▶ Assigned task
Exactly as written, output each record given below.

::::::

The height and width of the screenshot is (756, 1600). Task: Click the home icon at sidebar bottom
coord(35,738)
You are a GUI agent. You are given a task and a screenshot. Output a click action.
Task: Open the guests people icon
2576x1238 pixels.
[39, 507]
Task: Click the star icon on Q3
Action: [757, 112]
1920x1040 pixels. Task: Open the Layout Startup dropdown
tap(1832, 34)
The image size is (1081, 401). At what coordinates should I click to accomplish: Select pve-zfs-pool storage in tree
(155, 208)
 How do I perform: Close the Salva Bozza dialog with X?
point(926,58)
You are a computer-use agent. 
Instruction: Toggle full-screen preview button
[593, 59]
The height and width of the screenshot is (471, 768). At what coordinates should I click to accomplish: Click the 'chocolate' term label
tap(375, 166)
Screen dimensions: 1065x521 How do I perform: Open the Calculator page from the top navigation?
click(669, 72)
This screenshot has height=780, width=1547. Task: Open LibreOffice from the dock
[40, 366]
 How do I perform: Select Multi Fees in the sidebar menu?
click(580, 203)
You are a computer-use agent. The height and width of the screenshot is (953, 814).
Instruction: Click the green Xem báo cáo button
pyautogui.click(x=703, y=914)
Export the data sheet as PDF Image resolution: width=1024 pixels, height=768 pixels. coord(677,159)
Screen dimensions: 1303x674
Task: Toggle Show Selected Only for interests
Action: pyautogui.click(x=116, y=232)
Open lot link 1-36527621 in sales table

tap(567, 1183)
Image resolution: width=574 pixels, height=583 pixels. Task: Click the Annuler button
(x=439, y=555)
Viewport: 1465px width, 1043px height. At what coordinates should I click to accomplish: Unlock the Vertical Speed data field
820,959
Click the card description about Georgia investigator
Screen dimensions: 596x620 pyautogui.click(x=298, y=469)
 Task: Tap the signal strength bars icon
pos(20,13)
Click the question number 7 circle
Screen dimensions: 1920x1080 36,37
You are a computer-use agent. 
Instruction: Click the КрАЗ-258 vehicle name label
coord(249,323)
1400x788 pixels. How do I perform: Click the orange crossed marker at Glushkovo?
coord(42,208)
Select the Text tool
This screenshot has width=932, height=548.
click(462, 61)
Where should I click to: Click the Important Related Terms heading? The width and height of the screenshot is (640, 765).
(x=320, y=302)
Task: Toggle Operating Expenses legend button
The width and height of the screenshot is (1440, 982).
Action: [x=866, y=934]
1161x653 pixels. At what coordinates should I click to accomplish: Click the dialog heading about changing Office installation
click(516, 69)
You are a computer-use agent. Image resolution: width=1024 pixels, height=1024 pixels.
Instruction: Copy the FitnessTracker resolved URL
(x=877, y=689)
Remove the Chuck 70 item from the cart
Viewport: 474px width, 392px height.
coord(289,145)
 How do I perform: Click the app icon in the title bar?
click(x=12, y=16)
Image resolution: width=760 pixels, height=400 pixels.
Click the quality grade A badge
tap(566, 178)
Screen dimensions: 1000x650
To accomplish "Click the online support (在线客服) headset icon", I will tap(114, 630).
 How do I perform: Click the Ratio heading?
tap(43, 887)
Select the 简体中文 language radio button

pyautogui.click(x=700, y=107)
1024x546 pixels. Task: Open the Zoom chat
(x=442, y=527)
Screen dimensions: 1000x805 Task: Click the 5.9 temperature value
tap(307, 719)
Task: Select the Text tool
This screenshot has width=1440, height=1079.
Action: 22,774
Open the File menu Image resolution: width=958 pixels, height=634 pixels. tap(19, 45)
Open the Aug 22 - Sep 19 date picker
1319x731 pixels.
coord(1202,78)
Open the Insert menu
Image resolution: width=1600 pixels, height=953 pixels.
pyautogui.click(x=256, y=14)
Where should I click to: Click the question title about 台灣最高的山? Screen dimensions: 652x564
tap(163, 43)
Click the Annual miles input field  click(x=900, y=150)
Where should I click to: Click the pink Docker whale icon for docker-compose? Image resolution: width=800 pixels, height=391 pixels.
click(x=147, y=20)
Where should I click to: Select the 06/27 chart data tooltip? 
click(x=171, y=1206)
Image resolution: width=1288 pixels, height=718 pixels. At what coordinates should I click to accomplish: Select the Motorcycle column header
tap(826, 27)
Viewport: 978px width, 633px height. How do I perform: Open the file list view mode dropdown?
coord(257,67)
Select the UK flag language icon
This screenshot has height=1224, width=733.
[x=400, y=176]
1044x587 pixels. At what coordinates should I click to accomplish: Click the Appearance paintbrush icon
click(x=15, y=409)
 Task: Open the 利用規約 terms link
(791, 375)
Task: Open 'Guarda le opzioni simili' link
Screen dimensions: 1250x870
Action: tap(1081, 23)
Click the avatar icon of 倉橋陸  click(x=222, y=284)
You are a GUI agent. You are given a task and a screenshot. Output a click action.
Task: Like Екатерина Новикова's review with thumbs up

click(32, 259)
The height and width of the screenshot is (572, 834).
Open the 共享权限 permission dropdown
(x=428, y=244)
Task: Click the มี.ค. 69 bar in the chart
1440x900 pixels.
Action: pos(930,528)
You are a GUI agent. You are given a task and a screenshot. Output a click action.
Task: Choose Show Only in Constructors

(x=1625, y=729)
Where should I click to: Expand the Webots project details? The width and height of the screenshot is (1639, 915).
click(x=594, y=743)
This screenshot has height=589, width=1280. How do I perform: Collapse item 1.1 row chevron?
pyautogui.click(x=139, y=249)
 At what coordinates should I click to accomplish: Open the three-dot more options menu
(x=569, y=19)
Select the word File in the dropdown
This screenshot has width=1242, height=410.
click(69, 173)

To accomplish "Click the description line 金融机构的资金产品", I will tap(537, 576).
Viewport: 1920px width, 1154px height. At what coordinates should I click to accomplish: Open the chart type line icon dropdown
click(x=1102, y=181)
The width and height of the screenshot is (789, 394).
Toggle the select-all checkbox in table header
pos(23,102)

::::::

▶ Solved problem
The height and width of the screenshot is (756, 1600). Task: Click the home icon at sidebar bottom
coord(35,738)
You are a GUI agent. You are given a task and a screenshot. Output a click action.
Task: Open the guests people icon
2576x1238 pixels.
[39, 507]
Task: Click the star icon on Q3
Action: [757, 112]
1920x1040 pixels. Task: Open the Layout Startup dropdown
tap(1832, 34)
The image size is (1081, 401). At what coordinates should I click to accomplish: Select pve-zfs-pool storage in tree
(155, 208)
 How do I perform: Close the Salva Bozza dialog with X?
point(926,58)
You are a computer-use agent. 
Instruction: Toggle full-screen preview button
[593, 59]
The height and width of the screenshot is (471, 768). At what coordinates should I click to accomplish: Click the 'chocolate' term label
tap(375, 166)
Screen dimensions: 1065x521 How do I perform: Open the Calculator page from the top navigation?
click(669, 72)
This screenshot has height=780, width=1547. Task: Open LibreOffice from the dock
[40, 366]
 How do I perform: Select Multi Fees in the sidebar menu?
click(580, 203)
You are a computer-use agent. The height and width of the screenshot is (953, 814).
Instruction: Click the green Xem báo cáo button
pyautogui.click(x=703, y=914)
Export the data sheet as PDF Image resolution: width=1024 pixels, height=768 pixels. coord(677,159)
Screen dimensions: 1303x674
Task: Toggle Show Selected Only for interests
Action: pyautogui.click(x=116, y=232)
Open lot link 1-36527621 in sales table

tap(567, 1183)
Image resolution: width=574 pixels, height=583 pixels. Task: Click the Annuler button
(x=439, y=555)
Viewport: 1465px width, 1043px height. At what coordinates should I click to accomplish: Unlock the Vertical Speed data field
820,959
Click the card description about Georgia investigator
Screen dimensions: 596x620 pyautogui.click(x=298, y=469)
 Task: Tap the signal strength bars icon
pos(20,13)
Click the question number 7 circle
Screen dimensions: 1920x1080 36,37
You are a computer-use agent. 
Instruction: Click the КрАЗ-258 vehicle name label
coord(249,323)
1400x788 pixels. How do I perform: Click the orange crossed marker at Glushkovo?
coord(42,208)
Select the Text tool
This screenshot has width=932, height=548.
click(462, 61)
Where should I click to: Click the Important Related Terms heading? The width and height of the screenshot is (640, 765).
(x=320, y=302)
Task: Toggle Operating Expenses legend button
The width and height of the screenshot is (1440, 982).
Action: [x=866, y=934]
1161x653 pixels. At what coordinates should I click to accomplish: Click the dialog heading about changing Office installation
click(516, 69)
You are a computer-use agent. Image resolution: width=1024 pixels, height=1024 pixels.
Instruction: Copy the FitnessTracker resolved URL
(x=877, y=689)
Remove the Chuck 70 item from the cart
Viewport: 474px width, 392px height.
coord(289,145)
 How do I perform: Click the app icon in the title bar?
click(x=12, y=16)
Image resolution: width=760 pixels, height=400 pixels.
Click the quality grade A badge
tap(566, 178)
Screen dimensions: 1000x650
To accomplish "Click the online support (在线客服) headset icon", I will tap(114, 630).
 How do I perform: Click the Ratio heading?
tap(43, 887)
Select the 简体中文 language radio button

pyautogui.click(x=700, y=107)
1024x546 pixels. Task: Open the Zoom chat
(x=442, y=527)
Screen dimensions: 1000x805 Task: Click the 5.9 temperature value
tap(307, 719)
Task: Select the Text tool
This screenshot has width=1440, height=1079.
Action: 22,774
Open the File menu Image resolution: width=958 pixels, height=634 pixels. tap(19, 45)
Open the Aug 22 - Sep 19 date picker
1319x731 pixels.
coord(1202,78)
Open the Insert menu
Image resolution: width=1600 pixels, height=953 pixels.
pyautogui.click(x=256, y=14)
Where should I click to: Click the question title about 台灣最高的山? Screen dimensions: 652x564
tap(163, 43)
Click the Annual miles input field  click(x=900, y=150)
Where should I click to: Click the pink Docker whale icon for docker-compose? Image resolution: width=800 pixels, height=391 pixels.
click(x=147, y=20)
Where should I click to: Select the 06/27 chart data tooltip? 
click(x=171, y=1206)
Image resolution: width=1288 pixels, height=718 pixels. At what coordinates should I click to accomplish: Select the Motorcycle column header
tap(826, 27)
Viewport: 978px width, 633px height. How do I perform: Open the file list view mode dropdown?
coord(257,67)
Select the UK flag language icon
This screenshot has height=1224, width=733.
[x=400, y=176]
1044x587 pixels. At what coordinates should I click to accomplish: Click the Appearance paintbrush icon
click(x=15, y=409)
 Task: Open the 利用規約 terms link
(791, 375)
Task: Open 'Guarda le opzioni simili' link
Screen dimensions: 1250x870
Action: tap(1081, 23)
Click the avatar icon of 倉橋陸  click(x=222, y=284)
You are a GUI agent. You are given a task and a screenshot. Output a click action.
Task: Like Екатерина Новикова's review with thumbs up

click(32, 259)
The height and width of the screenshot is (572, 834).
Open the 共享权限 permission dropdown
(x=428, y=244)
Task: Click the มี.ค. 69 bar in the chart
1440x900 pixels.
Action: pos(930,528)
You are a GUI agent. You are given a task and a screenshot. Output a click action.
Task: Choose Show Only in Constructors

(x=1625, y=729)
Where should I click to: Expand the Webots project details? The width and height of the screenshot is (1639, 915).
click(x=594, y=743)
This screenshot has height=589, width=1280. How do I perform: Collapse item 1.1 row chevron?
pyautogui.click(x=139, y=249)
 At what coordinates should I click to accomplish: Open the three-dot more options menu
(x=569, y=19)
Select the word File in the dropdown
This screenshot has width=1242, height=410.
click(69, 173)

To accomplish "Click the description line 金融机构的资金产品", I will tap(537, 576).
Viewport: 1920px width, 1154px height. At what coordinates should I click to accomplish: Open the chart type line icon dropdown
click(x=1102, y=181)
The width and height of the screenshot is (789, 394).
Toggle the select-all checkbox in table header
pos(23,102)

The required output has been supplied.